## EXERCISE
Your answer must be every line below, repeated exactly.

## RECORDS TO USE
┄┄┄┄┄┄┄┄┄┄┄┄┄┄┄┄┄┄┄┄

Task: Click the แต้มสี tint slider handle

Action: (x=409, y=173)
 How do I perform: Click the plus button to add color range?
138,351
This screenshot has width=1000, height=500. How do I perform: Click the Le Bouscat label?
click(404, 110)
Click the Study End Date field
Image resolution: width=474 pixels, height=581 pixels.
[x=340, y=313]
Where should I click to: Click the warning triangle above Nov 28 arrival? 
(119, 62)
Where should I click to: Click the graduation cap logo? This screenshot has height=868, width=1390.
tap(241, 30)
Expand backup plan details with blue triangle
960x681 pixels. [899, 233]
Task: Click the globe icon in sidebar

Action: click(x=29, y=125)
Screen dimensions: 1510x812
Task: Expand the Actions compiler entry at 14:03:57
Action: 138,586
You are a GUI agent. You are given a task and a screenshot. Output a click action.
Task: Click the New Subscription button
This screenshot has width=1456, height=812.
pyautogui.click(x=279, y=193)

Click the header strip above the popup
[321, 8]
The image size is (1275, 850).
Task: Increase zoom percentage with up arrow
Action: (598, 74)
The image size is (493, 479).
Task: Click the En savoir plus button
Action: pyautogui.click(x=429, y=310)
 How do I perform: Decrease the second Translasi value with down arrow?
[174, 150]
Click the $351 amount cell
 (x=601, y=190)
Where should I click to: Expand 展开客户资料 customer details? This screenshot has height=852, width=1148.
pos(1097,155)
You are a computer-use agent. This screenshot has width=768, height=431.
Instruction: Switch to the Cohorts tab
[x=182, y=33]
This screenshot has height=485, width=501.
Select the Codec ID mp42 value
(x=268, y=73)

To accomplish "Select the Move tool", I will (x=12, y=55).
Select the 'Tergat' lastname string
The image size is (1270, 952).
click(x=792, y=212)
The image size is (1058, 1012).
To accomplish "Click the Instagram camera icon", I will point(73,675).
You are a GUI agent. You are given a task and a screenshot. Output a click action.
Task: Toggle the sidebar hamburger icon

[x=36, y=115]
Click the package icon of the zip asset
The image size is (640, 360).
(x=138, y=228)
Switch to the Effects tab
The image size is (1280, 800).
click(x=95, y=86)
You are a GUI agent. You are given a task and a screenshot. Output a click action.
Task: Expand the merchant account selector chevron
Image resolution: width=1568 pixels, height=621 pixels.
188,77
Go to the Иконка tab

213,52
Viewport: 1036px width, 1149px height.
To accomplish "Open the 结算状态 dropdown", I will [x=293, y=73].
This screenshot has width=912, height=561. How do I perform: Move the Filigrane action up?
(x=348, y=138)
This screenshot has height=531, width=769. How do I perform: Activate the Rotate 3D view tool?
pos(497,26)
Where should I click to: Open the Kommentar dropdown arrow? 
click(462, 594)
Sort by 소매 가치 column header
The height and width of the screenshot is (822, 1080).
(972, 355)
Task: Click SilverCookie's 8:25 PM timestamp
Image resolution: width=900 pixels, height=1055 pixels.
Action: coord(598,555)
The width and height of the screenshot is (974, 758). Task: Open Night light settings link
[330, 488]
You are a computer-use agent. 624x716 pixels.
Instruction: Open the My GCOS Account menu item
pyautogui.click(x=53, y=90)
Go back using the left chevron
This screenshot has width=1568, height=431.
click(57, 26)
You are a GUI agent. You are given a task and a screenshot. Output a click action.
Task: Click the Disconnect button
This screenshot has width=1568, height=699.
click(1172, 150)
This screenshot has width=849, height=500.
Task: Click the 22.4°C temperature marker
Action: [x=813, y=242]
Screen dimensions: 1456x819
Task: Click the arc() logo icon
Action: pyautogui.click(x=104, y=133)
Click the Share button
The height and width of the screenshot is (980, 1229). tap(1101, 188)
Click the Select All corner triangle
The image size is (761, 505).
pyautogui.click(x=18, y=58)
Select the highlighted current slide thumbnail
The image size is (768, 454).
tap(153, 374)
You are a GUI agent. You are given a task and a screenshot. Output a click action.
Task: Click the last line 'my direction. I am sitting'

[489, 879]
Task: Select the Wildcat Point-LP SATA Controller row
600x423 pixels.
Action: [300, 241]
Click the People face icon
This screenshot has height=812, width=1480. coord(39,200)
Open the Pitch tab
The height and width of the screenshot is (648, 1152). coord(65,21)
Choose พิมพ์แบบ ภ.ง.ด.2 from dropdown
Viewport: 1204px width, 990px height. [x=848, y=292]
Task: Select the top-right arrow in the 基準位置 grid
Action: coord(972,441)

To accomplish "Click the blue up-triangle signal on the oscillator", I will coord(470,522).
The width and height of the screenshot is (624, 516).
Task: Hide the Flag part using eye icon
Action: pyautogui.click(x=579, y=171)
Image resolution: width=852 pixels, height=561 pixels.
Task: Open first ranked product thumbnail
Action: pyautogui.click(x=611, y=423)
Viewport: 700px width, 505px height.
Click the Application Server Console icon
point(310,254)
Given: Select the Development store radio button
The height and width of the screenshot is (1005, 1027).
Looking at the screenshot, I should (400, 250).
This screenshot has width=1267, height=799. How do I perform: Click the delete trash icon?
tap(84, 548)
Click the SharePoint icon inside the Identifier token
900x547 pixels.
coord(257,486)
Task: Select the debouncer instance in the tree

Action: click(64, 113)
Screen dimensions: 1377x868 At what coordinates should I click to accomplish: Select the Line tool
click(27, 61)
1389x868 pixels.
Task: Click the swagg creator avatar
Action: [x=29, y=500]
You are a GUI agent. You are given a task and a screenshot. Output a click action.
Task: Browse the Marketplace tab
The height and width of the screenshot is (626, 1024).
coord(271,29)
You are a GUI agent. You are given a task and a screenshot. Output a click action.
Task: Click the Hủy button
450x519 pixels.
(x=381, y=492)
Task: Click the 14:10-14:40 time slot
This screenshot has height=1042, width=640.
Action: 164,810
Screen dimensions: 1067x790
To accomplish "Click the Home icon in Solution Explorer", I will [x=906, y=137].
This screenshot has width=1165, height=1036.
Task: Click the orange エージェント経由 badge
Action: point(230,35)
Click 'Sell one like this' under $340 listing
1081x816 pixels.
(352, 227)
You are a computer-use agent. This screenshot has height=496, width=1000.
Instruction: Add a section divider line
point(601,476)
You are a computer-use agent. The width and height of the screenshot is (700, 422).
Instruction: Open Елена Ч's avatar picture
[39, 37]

┄┄┄┄┄┄┄┄┄┄┄┄┄┄┄┄┄┄┄┄

## ANSWER
Task: Click the แต้มสี tint slider handle

Action: (x=409, y=173)
 How do I perform: Click the plus button to add color range?
138,351
This screenshot has width=1000, height=500. How do I perform: Click the Le Bouscat label?
click(404, 110)
Click the Study End Date field
Image resolution: width=474 pixels, height=581 pixels.
[x=340, y=313]
Where should I click to: Click the warning triangle above Nov 28 arrival? 
(119, 62)
Where should I click to: Click the graduation cap logo? This screenshot has height=868, width=1390.
tap(241, 30)
Expand backup plan details with blue triangle
960x681 pixels. [899, 233]
Task: Click the globe icon in sidebar

Action: click(x=29, y=125)
Screen dimensions: 1510x812
Task: Expand the Actions compiler entry at 14:03:57
Action: 138,586
You are a GUI agent. You are given a task and a screenshot. Output a click action.
Task: Click the New Subscription button
This screenshot has width=1456, height=812.
pyautogui.click(x=279, y=193)

Click the header strip above the popup
[321, 8]
The image size is (1275, 850).
Task: Increase zoom percentage with up arrow
Action: (598, 74)
The image size is (493, 479).
Task: Click the En savoir plus button
Action: pyautogui.click(x=429, y=310)
 How do I perform: Decrease the second Translasi value with down arrow?
[174, 150]
Click the $351 amount cell
 (x=601, y=190)
Where should I click to: Expand 展开客户资料 customer details? This screenshot has height=852, width=1148.
pos(1097,155)
You are a computer-use agent. This screenshot has width=768, height=431.
Instruction: Switch to the Cohorts tab
[x=182, y=33]
This screenshot has height=485, width=501.
Select the Codec ID mp42 value
(x=268, y=73)

To accomplish "Select the Move tool", I will (x=12, y=55).
Select the 'Tergat' lastname string
The image size is (1270, 952).
click(x=792, y=212)
The image size is (1058, 1012).
To accomplish "Click the Instagram camera icon", I will point(73,675).
You are a GUI agent. You are given a task and a screenshot. Output a click action.
Task: Toggle the sidebar hamburger icon

[x=36, y=115]
Click the package icon of the zip asset
The image size is (640, 360).
(x=138, y=228)
Switch to the Effects tab
The image size is (1280, 800).
click(x=95, y=86)
You are a GUI agent. You are given a task and a screenshot. Output a click action.
Task: Expand the merchant account selector chevron
Image resolution: width=1568 pixels, height=621 pixels.
188,77
Go to the Иконка tab

213,52
Viewport: 1036px width, 1149px height.
To accomplish "Open the 结算状态 dropdown", I will [x=293, y=73].
This screenshot has width=912, height=561. How do I perform: Move the Filigrane action up?
(x=348, y=138)
This screenshot has height=531, width=769. How do I perform: Activate the Rotate 3D view tool?
pos(497,26)
Where should I click to: Open the Kommentar dropdown arrow? 
click(462, 594)
Sort by 소매 가치 column header
The height and width of the screenshot is (822, 1080).
(972, 355)
Task: Click SilverCookie's 8:25 PM timestamp
Image resolution: width=900 pixels, height=1055 pixels.
Action: coord(598,555)
The width and height of the screenshot is (974, 758). Task: Open Night light settings link
[330, 488]
You are a computer-use agent. 624x716 pixels.
Instruction: Open the My GCOS Account menu item
pyautogui.click(x=53, y=90)
Go back using the left chevron
This screenshot has width=1568, height=431.
click(57, 26)
You are a GUI agent. You are given a task and a screenshot. Output a click action.
Task: Click the Disconnect button
This screenshot has width=1568, height=699.
click(1172, 150)
This screenshot has width=849, height=500.
Task: Click the 22.4°C temperature marker
Action: [x=813, y=242]
Screen dimensions: 1456x819
Task: Click the arc() logo icon
Action: pyautogui.click(x=104, y=133)
Click the Share button
The height and width of the screenshot is (980, 1229). tap(1101, 188)
Click the Select All corner triangle
The image size is (761, 505).
pyautogui.click(x=18, y=58)
Select the highlighted current slide thumbnail
The image size is (768, 454).
tap(153, 374)
You are a GUI agent. You are given a task and a screenshot. Output a click action.
Task: Click the last line 'my direction. I am sitting'

[489, 879]
Task: Select the Wildcat Point-LP SATA Controller row
600x423 pixels.
Action: [300, 241]
Click the People face icon
This screenshot has height=812, width=1480. coord(39,200)
Open the Pitch tab
The height and width of the screenshot is (648, 1152). coord(65,21)
Choose พิมพ์แบบ ภ.ง.ด.2 from dropdown
Viewport: 1204px width, 990px height. [x=848, y=292]
Task: Select the top-right arrow in the 基準位置 grid
Action: coord(972,441)

To accomplish "Click the blue up-triangle signal on the oscillator", I will coord(470,522).
The width and height of the screenshot is (624, 516).
Task: Hide the Flag part using eye icon
Action: pyautogui.click(x=579, y=171)
Image resolution: width=852 pixels, height=561 pixels.
Task: Open first ranked product thumbnail
Action: pyautogui.click(x=611, y=423)
Viewport: 700px width, 505px height.
Click the Application Server Console icon
point(310,254)
Given: Select the Development store radio button
The height and width of the screenshot is (1005, 1027).
Looking at the screenshot, I should (400, 250).
This screenshot has width=1267, height=799. How do I perform: Click the delete trash icon?
tap(84, 548)
Click the SharePoint icon inside the Identifier token
900x547 pixels.
coord(257,486)
Task: Select the debouncer instance in the tree

Action: click(64, 113)
Screen dimensions: 1377x868 At what coordinates should I click to accomplish: Select the Line tool
click(27, 61)
1389x868 pixels.
Task: Click the swagg creator avatar
Action: [x=29, y=500]
You are a GUI agent. You are given a task and a screenshot. Output a click action.
Task: Browse the Marketplace tab
The height and width of the screenshot is (626, 1024).
coord(271,29)
You are a GUI agent. You are given a task and a screenshot. Output a click action.
Task: Click the Hủy button
450x519 pixels.
(x=381, y=492)
Task: Click the 14:10-14:40 time slot
This screenshot has height=1042, width=640.
Action: 164,810
Screen dimensions: 1067x790
To accomplish "Click the Home icon in Solution Explorer", I will [x=906, y=137].
This screenshot has width=1165, height=1036.
Task: Click the orange エージェント経由 badge
Action: point(230,35)
Click 'Sell one like this' under $340 listing
1081x816 pixels.
(352, 227)
You are a computer-use agent. This screenshot has height=496, width=1000.
Instruction: Add a section divider line
point(601,476)
You are a computer-use agent. The width and height of the screenshot is (700, 422).
Instruction: Open Елена Ч's avatar picture
[39, 37]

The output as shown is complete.